* _WHAT TO PRODUCE_
Scan the entries below. Report each line where the string "computer" occurs.

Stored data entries
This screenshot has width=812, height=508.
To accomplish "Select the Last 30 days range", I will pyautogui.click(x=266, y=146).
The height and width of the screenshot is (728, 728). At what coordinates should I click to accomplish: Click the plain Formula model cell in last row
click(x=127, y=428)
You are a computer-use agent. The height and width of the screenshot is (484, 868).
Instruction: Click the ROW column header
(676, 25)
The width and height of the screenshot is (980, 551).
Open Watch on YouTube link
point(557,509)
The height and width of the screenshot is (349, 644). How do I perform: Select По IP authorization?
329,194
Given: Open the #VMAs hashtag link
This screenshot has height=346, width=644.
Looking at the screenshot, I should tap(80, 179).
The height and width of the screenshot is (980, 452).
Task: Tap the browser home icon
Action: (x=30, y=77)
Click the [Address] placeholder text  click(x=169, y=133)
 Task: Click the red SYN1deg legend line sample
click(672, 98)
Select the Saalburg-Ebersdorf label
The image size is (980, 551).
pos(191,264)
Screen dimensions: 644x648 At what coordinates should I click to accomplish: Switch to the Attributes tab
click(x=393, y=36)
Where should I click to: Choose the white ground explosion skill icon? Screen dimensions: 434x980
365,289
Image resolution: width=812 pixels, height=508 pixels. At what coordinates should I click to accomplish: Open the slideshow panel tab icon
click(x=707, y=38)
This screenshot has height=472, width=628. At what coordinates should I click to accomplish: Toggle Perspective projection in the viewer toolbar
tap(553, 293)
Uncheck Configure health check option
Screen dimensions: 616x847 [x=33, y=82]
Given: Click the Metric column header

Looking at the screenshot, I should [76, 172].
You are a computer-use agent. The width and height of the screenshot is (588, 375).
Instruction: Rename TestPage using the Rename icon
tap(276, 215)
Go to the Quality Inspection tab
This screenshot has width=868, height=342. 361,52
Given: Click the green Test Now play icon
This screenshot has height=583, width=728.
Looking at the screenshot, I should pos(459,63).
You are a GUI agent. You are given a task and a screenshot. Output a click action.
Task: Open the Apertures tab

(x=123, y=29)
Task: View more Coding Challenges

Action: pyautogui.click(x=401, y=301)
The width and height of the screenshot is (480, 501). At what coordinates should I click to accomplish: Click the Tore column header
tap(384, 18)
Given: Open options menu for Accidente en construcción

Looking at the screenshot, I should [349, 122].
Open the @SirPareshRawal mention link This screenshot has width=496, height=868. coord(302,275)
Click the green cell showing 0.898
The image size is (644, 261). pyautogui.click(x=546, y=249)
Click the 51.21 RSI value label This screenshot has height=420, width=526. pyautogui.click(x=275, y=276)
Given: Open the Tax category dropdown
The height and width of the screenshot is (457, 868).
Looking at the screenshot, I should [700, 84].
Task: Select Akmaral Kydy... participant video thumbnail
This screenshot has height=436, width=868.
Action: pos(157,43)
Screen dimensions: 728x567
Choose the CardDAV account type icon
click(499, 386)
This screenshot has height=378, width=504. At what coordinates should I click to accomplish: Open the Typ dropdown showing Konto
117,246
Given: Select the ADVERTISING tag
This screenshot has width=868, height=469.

* _FINISHED EXERCISE_
You are a computer-use agent. The height and width of the screenshot is (484, 868).
You are a computer-use agent. The width and height of the screenshot is (588, 375).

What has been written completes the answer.